▸ Exercise description
Repeat, word for word, every line from the line holding "You are a GUI" through the final line of the entries below. Skip all pictures.

▸ Record set
/---
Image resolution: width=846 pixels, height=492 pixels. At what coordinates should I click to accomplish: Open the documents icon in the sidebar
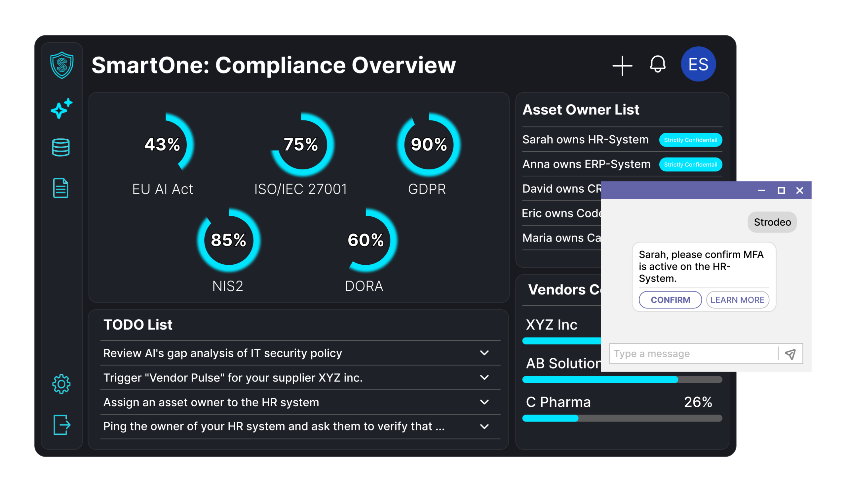pyautogui.click(x=61, y=188)

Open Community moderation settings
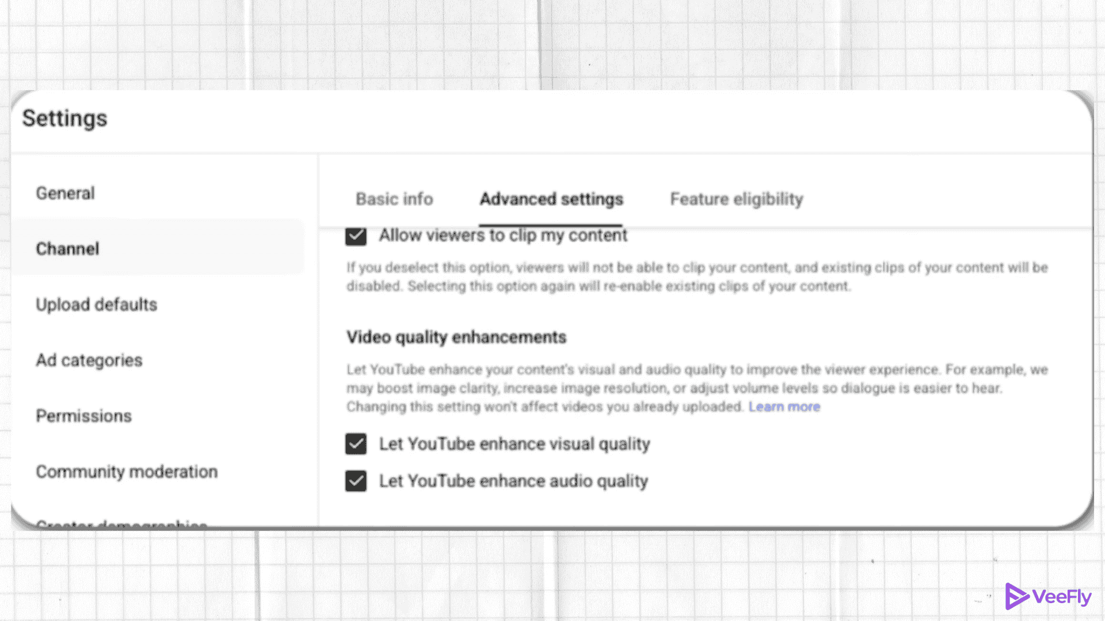[127, 472]
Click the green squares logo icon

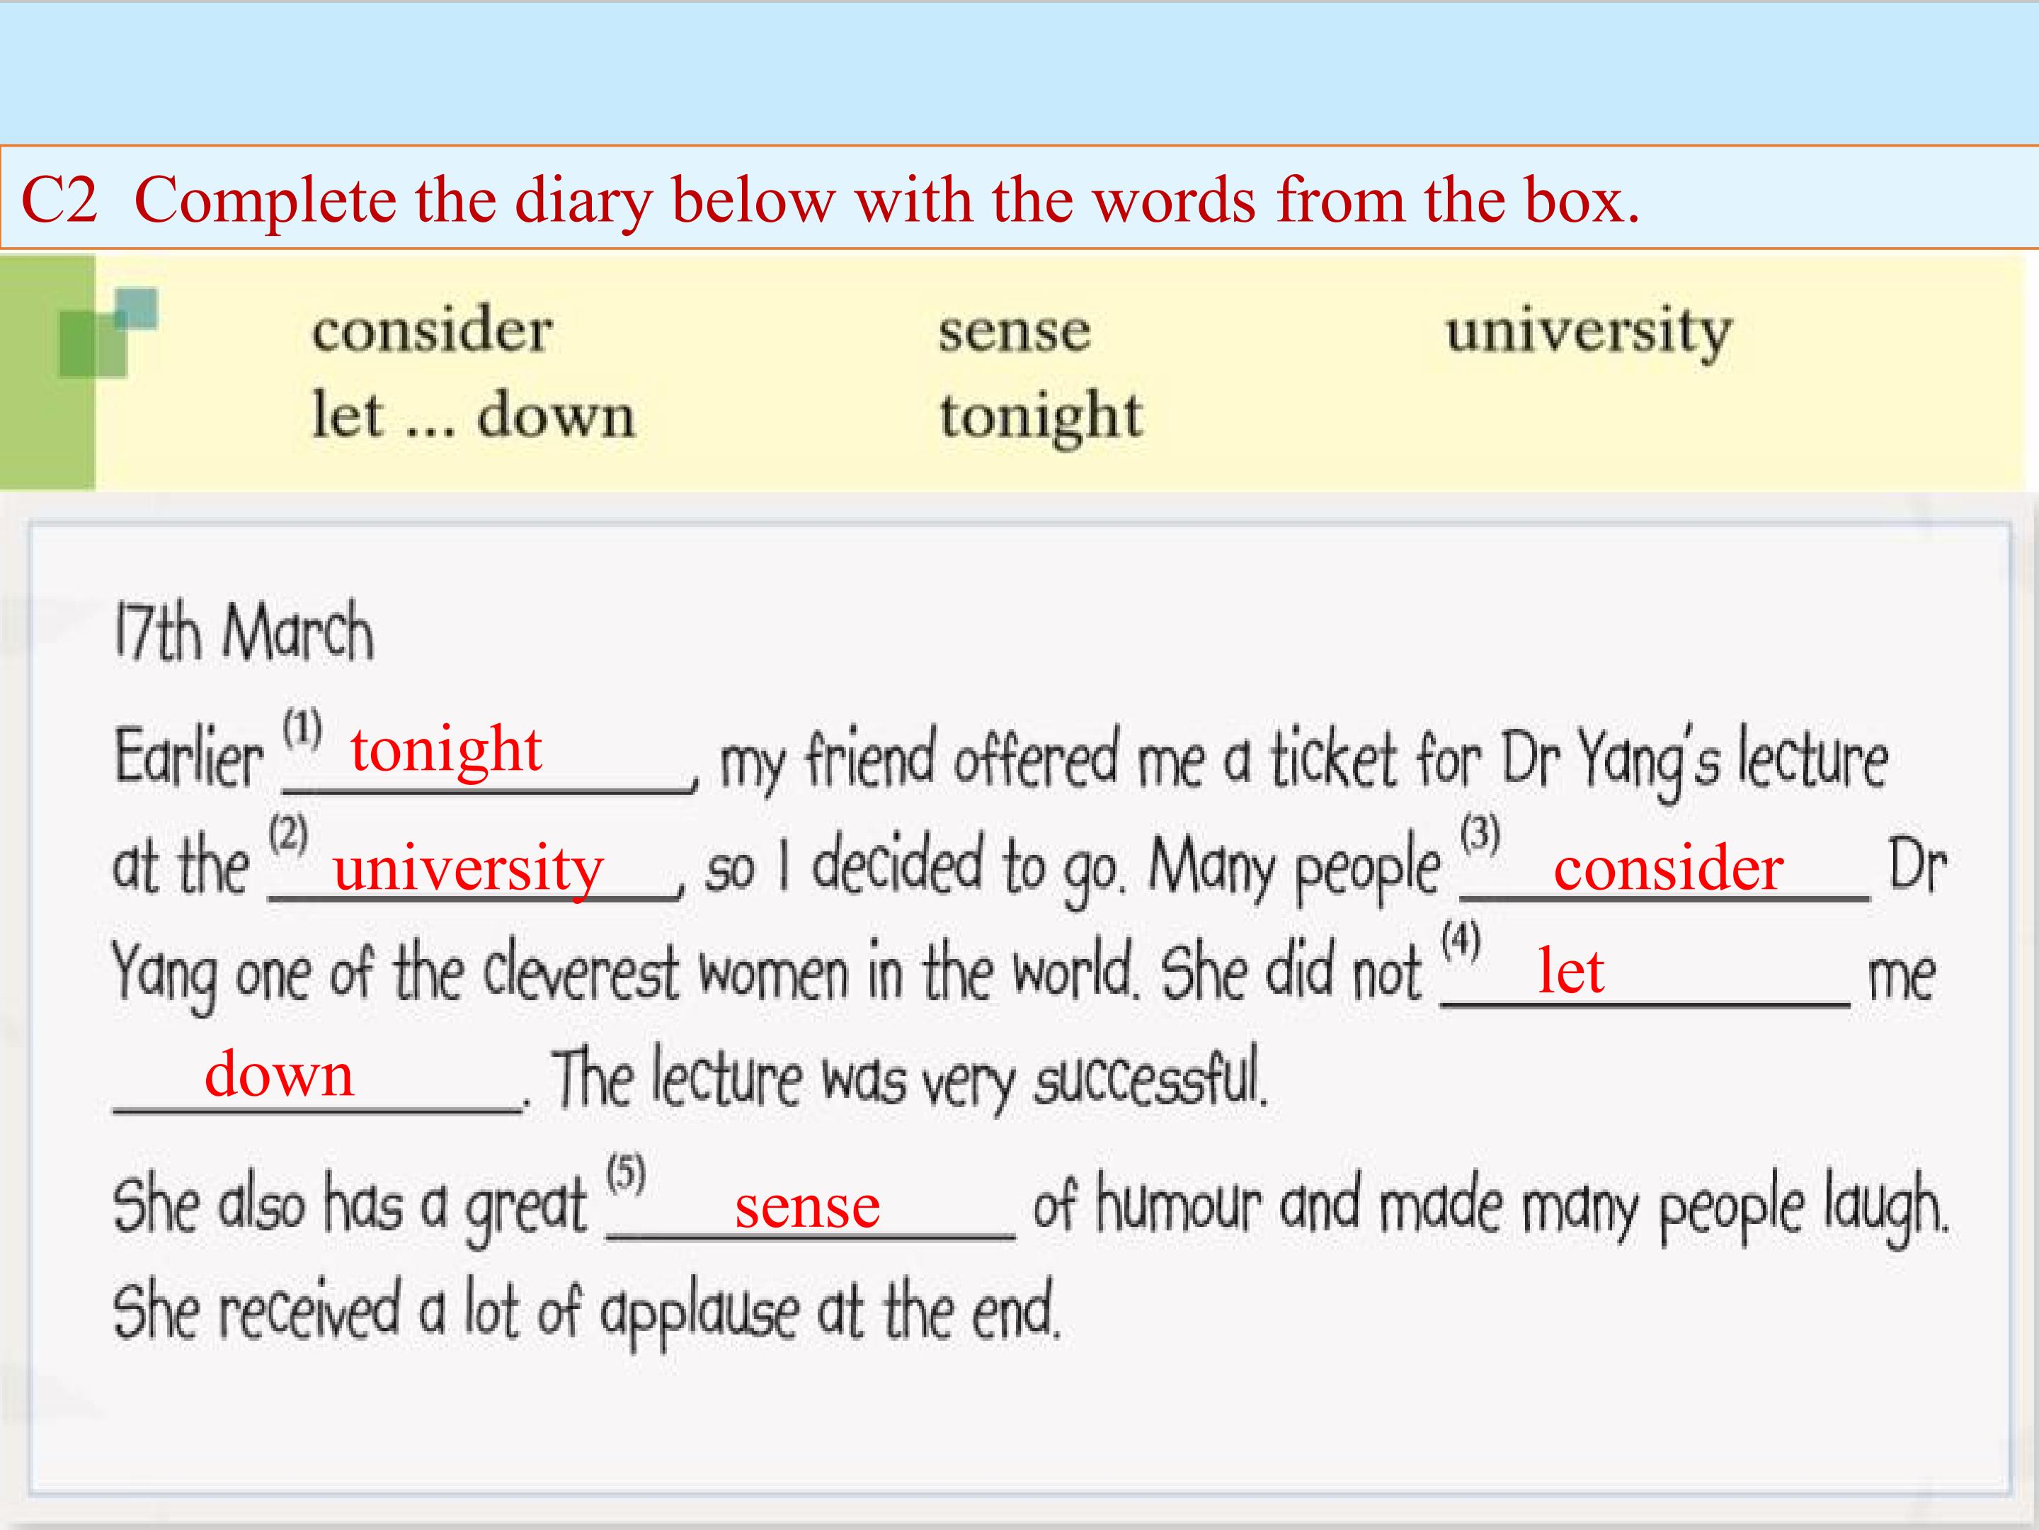pos(108,333)

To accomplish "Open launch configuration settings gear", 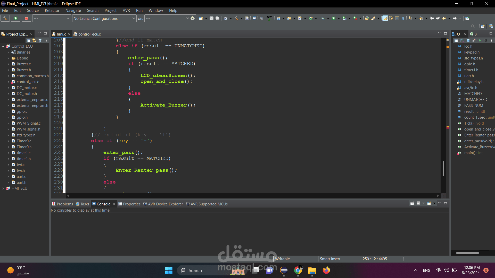I will (x=193, y=18).
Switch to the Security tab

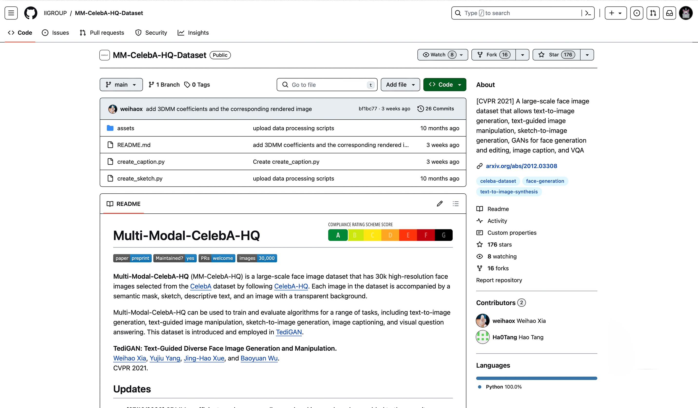pos(151,33)

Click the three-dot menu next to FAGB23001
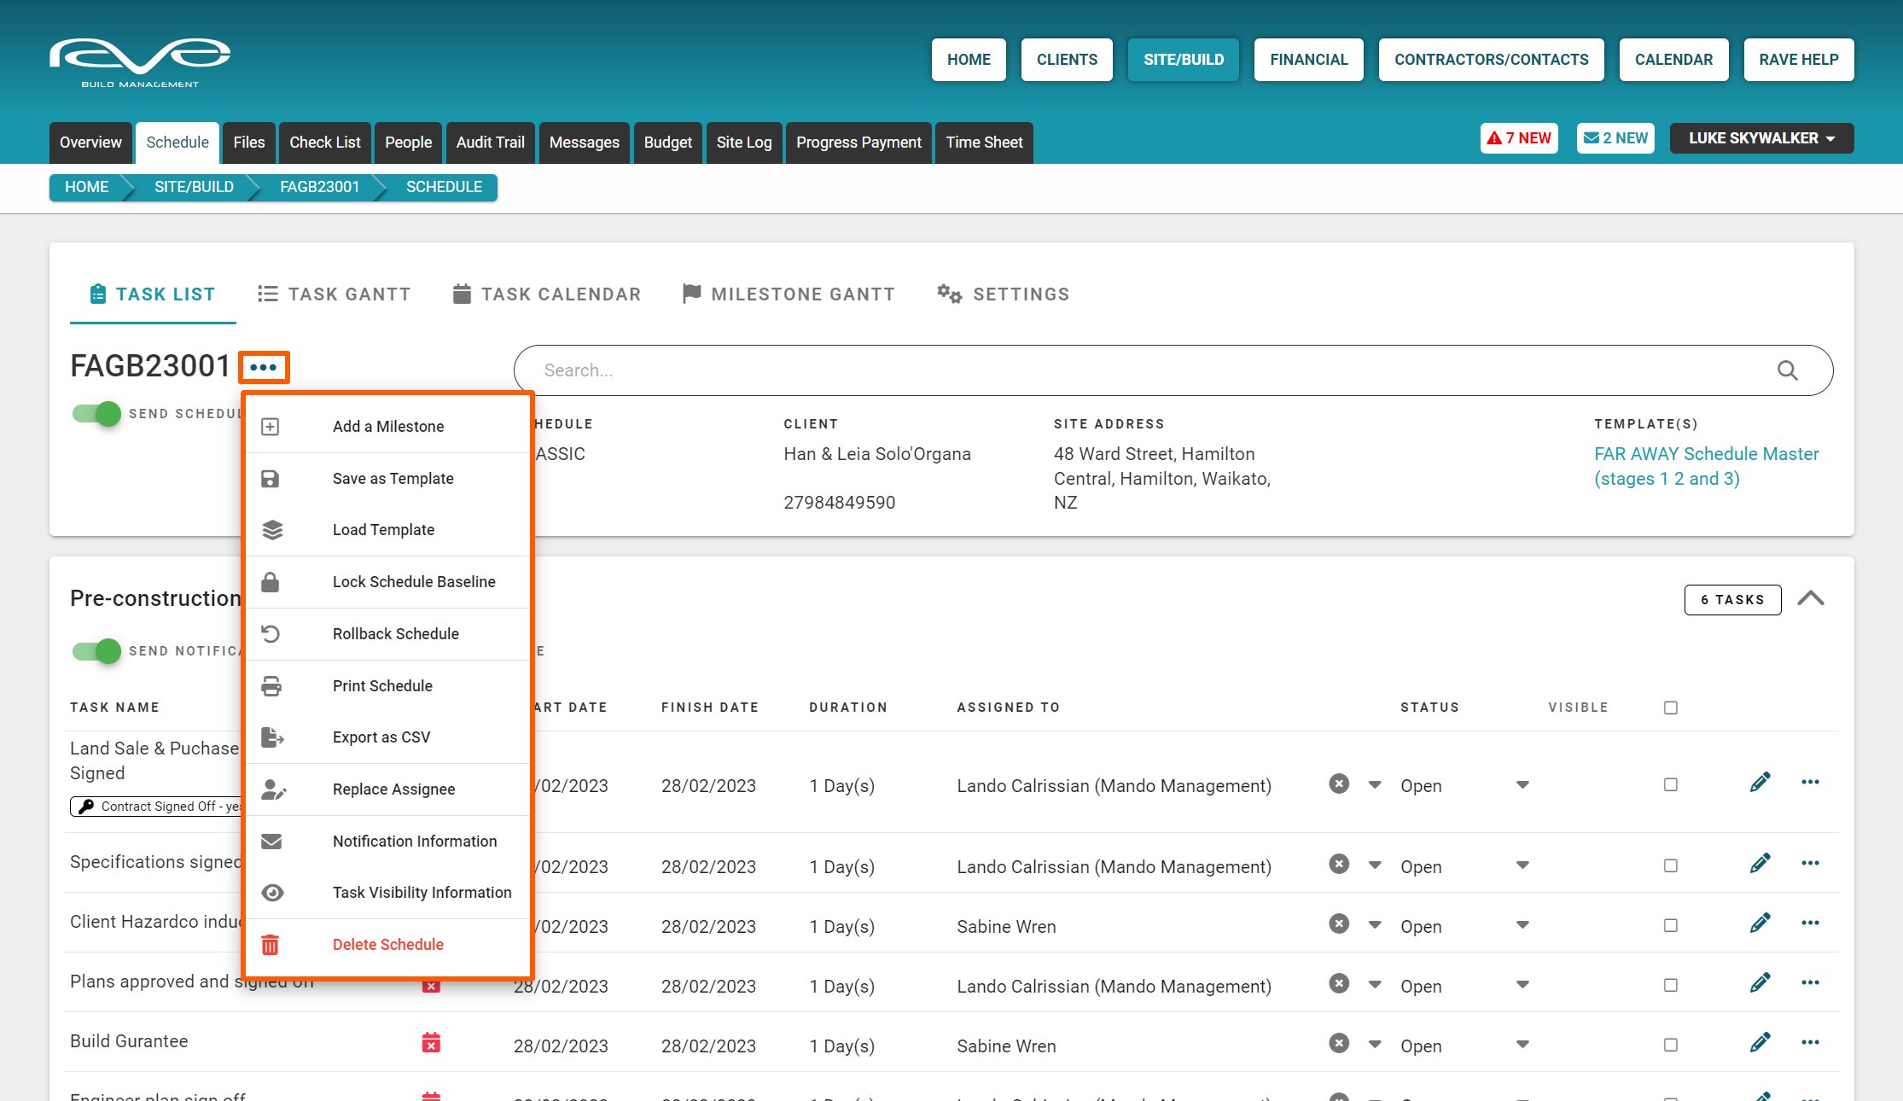[264, 367]
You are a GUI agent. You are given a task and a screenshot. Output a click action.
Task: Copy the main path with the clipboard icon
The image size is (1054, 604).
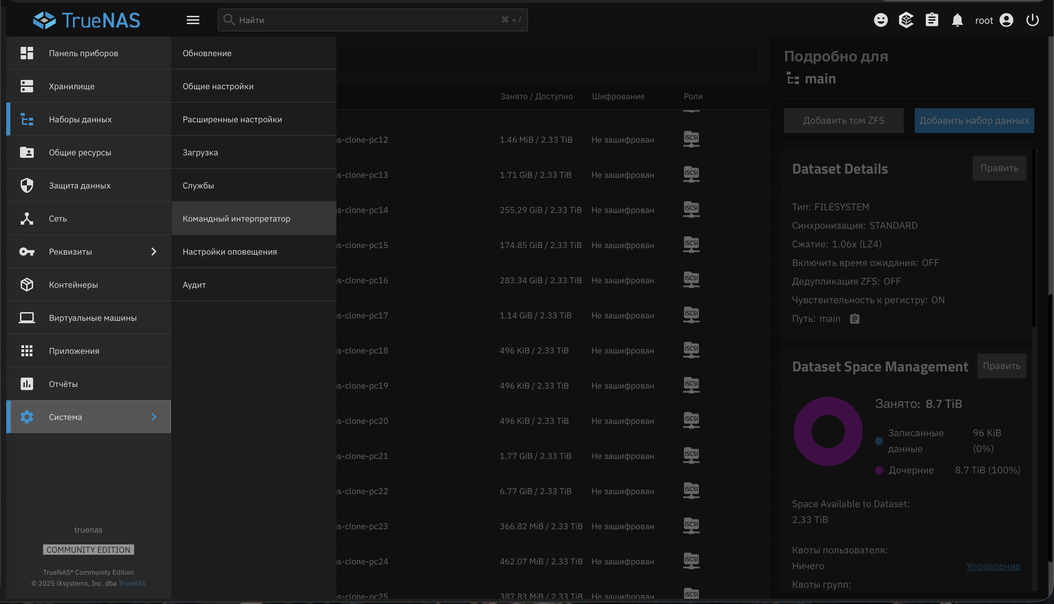[x=854, y=319]

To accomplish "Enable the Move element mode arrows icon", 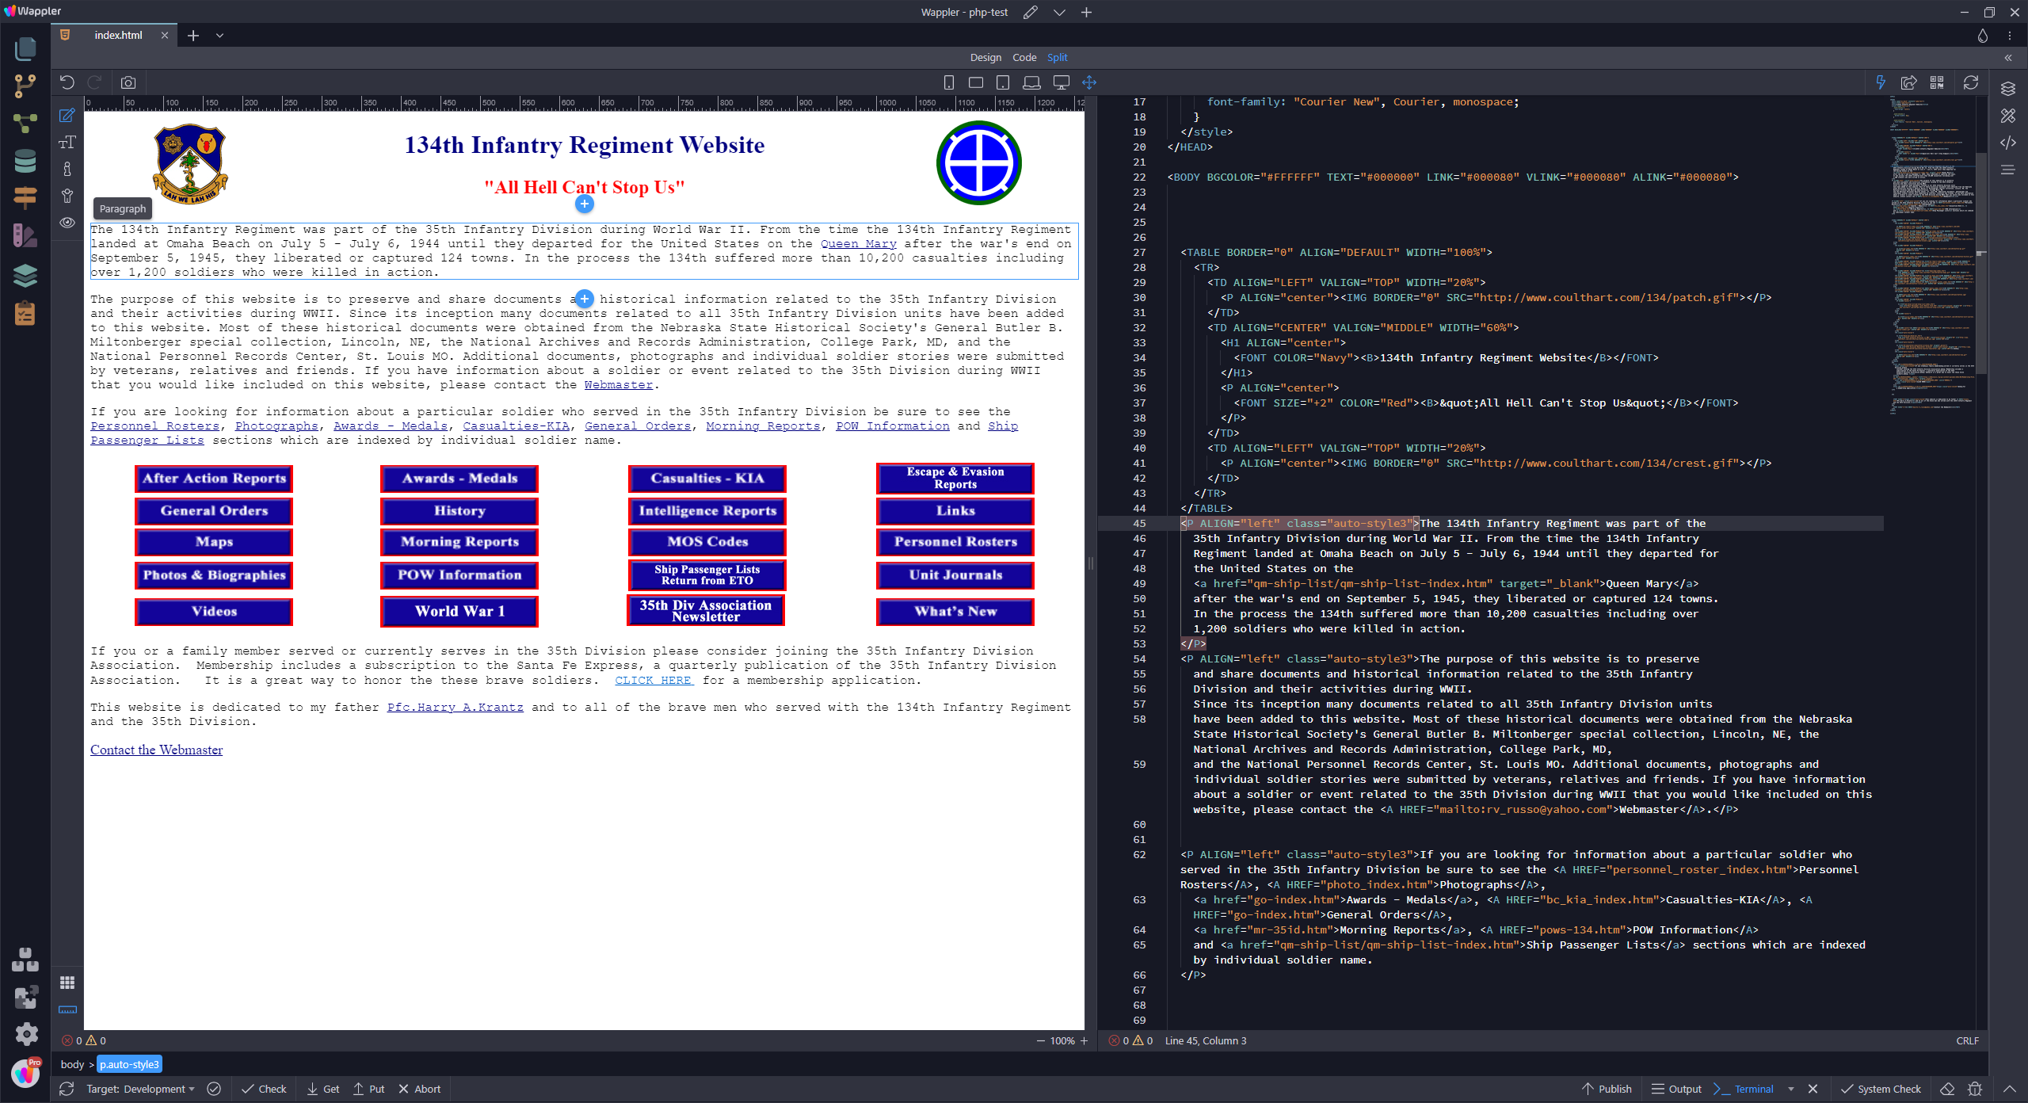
\---
▸ Result of the exercise
You are a GUI agent. You are given a task and a screenshot. Output a click action.
Task: Copy the main path with the clipboard icon
The image size is (1054, 604).
[x=854, y=319]

To accomplish "Enable the Move element mode arrows icon", 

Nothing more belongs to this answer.